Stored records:
____________________
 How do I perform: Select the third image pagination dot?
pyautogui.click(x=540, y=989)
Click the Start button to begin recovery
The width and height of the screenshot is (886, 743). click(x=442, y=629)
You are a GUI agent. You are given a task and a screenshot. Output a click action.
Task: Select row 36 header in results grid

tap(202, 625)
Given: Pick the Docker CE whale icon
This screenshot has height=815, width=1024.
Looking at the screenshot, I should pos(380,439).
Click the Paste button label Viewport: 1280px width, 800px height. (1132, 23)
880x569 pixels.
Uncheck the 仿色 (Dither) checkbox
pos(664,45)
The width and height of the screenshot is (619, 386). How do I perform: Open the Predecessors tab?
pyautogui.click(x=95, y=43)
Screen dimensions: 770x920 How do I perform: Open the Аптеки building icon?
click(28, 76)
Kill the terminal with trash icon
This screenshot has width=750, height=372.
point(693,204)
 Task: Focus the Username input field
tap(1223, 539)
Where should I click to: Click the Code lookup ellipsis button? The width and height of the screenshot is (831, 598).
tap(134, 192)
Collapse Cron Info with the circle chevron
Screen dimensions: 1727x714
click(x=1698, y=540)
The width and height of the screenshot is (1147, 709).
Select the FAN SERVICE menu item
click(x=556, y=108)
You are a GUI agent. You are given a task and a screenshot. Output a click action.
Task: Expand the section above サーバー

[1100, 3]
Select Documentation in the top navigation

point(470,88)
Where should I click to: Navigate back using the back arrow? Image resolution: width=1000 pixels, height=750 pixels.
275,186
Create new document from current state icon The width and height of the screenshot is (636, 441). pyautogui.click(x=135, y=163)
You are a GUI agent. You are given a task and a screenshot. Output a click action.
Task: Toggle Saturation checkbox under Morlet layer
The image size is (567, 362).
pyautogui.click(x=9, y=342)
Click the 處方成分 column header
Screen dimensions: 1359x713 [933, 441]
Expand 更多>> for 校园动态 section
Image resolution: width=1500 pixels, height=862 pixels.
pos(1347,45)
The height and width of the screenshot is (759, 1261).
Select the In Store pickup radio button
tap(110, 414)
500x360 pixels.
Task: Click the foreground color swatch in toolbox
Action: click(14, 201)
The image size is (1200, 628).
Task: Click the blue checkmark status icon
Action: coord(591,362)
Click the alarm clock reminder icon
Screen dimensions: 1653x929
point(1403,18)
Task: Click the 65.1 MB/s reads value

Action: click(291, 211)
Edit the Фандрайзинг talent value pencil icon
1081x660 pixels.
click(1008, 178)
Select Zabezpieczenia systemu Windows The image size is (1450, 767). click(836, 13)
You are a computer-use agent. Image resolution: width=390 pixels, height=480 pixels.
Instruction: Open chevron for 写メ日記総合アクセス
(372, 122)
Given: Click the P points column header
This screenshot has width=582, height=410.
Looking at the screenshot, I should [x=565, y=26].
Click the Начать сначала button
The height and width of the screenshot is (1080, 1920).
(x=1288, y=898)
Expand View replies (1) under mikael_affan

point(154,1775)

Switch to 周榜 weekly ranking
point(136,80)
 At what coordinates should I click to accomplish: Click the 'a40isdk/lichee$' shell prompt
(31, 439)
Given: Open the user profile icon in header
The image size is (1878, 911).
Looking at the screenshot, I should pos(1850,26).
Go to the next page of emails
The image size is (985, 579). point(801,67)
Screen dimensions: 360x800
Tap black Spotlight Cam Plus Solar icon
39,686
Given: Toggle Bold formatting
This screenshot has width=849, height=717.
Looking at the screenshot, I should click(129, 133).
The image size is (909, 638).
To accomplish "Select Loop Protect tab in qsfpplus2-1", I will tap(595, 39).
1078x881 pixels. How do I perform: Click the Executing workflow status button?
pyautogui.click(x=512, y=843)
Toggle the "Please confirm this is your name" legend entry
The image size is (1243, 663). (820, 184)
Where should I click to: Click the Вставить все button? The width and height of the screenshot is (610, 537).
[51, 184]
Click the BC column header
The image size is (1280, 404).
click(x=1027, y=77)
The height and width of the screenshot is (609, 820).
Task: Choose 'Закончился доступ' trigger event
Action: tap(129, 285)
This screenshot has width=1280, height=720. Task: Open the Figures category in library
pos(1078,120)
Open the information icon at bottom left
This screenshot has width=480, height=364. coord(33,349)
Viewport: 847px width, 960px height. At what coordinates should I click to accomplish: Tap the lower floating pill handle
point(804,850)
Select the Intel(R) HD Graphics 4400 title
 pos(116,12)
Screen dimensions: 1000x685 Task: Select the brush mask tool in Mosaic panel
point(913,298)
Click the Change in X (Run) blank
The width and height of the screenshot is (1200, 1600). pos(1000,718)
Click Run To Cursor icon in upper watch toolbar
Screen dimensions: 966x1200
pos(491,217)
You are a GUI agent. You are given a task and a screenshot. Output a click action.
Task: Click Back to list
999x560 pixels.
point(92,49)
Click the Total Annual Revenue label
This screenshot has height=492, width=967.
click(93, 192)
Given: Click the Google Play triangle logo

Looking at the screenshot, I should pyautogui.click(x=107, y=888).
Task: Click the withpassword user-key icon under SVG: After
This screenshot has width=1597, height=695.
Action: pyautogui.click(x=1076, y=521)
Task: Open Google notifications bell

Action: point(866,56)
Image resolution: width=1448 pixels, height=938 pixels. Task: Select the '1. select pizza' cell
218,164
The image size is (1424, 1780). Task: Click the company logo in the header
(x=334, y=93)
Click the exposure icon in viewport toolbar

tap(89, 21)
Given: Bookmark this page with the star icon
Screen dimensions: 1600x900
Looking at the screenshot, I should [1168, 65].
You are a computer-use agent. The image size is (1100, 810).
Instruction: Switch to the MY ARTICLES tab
____________________
- WORK ITEM: Write out an exact copy of every record shown above.

- ANSWER BOX:
 How do I perform: Select the third image pagination dot?
pyautogui.click(x=540, y=989)
Click the Start button to begin recovery
The width and height of the screenshot is (886, 743). click(x=442, y=629)
You are a GUI agent. You are given a task and a screenshot. Output a click action.
Task: Select row 36 header in results grid

tap(202, 625)
Given: Pick the Docker CE whale icon
This screenshot has height=815, width=1024.
Looking at the screenshot, I should pos(380,439).
Click the Paste button label Viewport: 1280px width, 800px height. (1132, 23)
880x569 pixels.
Uncheck the 仿色 (Dither) checkbox
pos(664,45)
The width and height of the screenshot is (619, 386). How do I perform: Open the Predecessors tab?
pyautogui.click(x=95, y=43)
Screen dimensions: 770x920 How do I perform: Open the Аптеки building icon?
click(28, 76)
Kill the terminal with trash icon
This screenshot has width=750, height=372.
point(693,204)
 Task: Focus the Username input field
tap(1223, 539)
Where should I click to: Click the Code lookup ellipsis button? The width and height of the screenshot is (831, 598).
tap(134, 192)
Collapse Cron Info with the circle chevron
Screen dimensions: 1727x714
click(x=1698, y=540)
The width and height of the screenshot is (1147, 709).
Select the FAN SERVICE menu item
click(x=556, y=108)
You are a GUI agent. You are given a task and a screenshot. Output a click action.
Task: Expand the section above サーバー

[1100, 3]
Select Documentation in the top navigation

point(470,88)
Where should I click to: Navigate back using the back arrow? Image resolution: width=1000 pixels, height=750 pixels.
275,186
Create new document from current state icon The width and height of the screenshot is (636, 441). pyautogui.click(x=135, y=163)
You are a GUI agent. You are given a task and a screenshot. Output a click action.
Task: Toggle Saturation checkbox under Morlet layer
The image size is (567, 362).
pyautogui.click(x=9, y=342)
Click the 處方成分 column header
Screen dimensions: 1359x713 [933, 441]
Expand 更多>> for 校园动态 section
Image resolution: width=1500 pixels, height=862 pixels.
pos(1347,45)
The height and width of the screenshot is (759, 1261).
Select the In Store pickup radio button
tap(110, 414)
500x360 pixels.
Task: Click the foreground color swatch in toolbox
Action: click(14, 201)
The image size is (1200, 628).
Task: Click the blue checkmark status icon
Action: coord(591,362)
Click the alarm clock reminder icon
Screen dimensions: 1653x929
point(1403,18)
Task: Click the 65.1 MB/s reads value

Action: click(291, 211)
Edit the Фандрайзинг talent value pencil icon
1081x660 pixels.
click(1008, 178)
Select Zabezpieczenia systemu Windows The image size is (1450, 767). click(836, 13)
You are a computer-use agent. Image resolution: width=390 pixels, height=480 pixels.
Instruction: Open chevron for 写メ日記総合アクセス
(372, 122)
Given: Click the P points column header
This screenshot has width=582, height=410.
Looking at the screenshot, I should [x=565, y=26].
Click the Начать сначала button
The height and width of the screenshot is (1080, 1920).
(x=1288, y=898)
Expand View replies (1) under mikael_affan

point(154,1775)

Switch to 周榜 weekly ranking
point(136,80)
 At what coordinates should I click to accomplish: Click the 'a40isdk/lichee$' shell prompt
(31, 439)
Given: Open the user profile icon in header
The image size is (1878, 911).
Looking at the screenshot, I should pos(1850,26).
Go to the next page of emails
The image size is (985, 579). point(801,67)
Screen dimensions: 360x800
Tap black Spotlight Cam Plus Solar icon
39,686
Given: Toggle Bold formatting
This screenshot has width=849, height=717.
Looking at the screenshot, I should click(129, 133).
The image size is (909, 638).
To accomplish "Select Loop Protect tab in qsfpplus2-1", I will tap(595, 39).
1078x881 pixels. How do I perform: Click the Executing workflow status button?
pyautogui.click(x=512, y=843)
Toggle the "Please confirm this is your name" legend entry
The image size is (1243, 663). (820, 184)
Where should I click to: Click the Вставить все button? The width and height of the screenshot is (610, 537).
[51, 184]
Click the BC column header
The image size is (1280, 404).
click(x=1027, y=77)
The height and width of the screenshot is (609, 820).
Task: Choose 'Закончился доступ' trigger event
Action: tap(129, 285)
This screenshot has width=1280, height=720. Task: Open the Figures category in library
pos(1078,120)
Open the information icon at bottom left
This screenshot has width=480, height=364. coord(33,349)
Viewport: 847px width, 960px height. At what coordinates should I click to accomplish: Tap the lower floating pill handle
point(804,850)
Select the Intel(R) HD Graphics 4400 title
 pos(116,12)
Screen dimensions: 1000x685 Task: Select the brush mask tool in Mosaic panel
point(913,298)
Click the Change in X (Run) blank
The width and height of the screenshot is (1200, 1600). pos(1000,718)
Click Run To Cursor icon in upper watch toolbar
Screen dimensions: 966x1200
pos(491,217)
You are a GUI agent. You are given a task and a screenshot. Output a click action.
Task: Click Back to list
999x560 pixels.
point(92,49)
Click the Total Annual Revenue label
This screenshot has height=492, width=967.
click(93, 192)
Given: Click the Google Play triangle logo

Looking at the screenshot, I should pyautogui.click(x=107, y=888).
Task: Click the withpassword user-key icon under SVG: After
This screenshot has width=1597, height=695.
Action: pyautogui.click(x=1076, y=521)
Task: Open Google notifications bell

Action: point(866,56)
Image resolution: width=1448 pixels, height=938 pixels. Task: Select the '1. select pizza' cell
218,164
The image size is (1424, 1780). Task: Click the company logo in the header
(x=334, y=93)
Click the exposure icon in viewport toolbar

tap(89, 21)
Given: Bookmark this page with the star icon
Screen dimensions: 1600x900
Looking at the screenshot, I should [1168, 65].
You are a computer-use agent. The image size is (1100, 810).
Instruction: Switch to the MY ARTICLES tab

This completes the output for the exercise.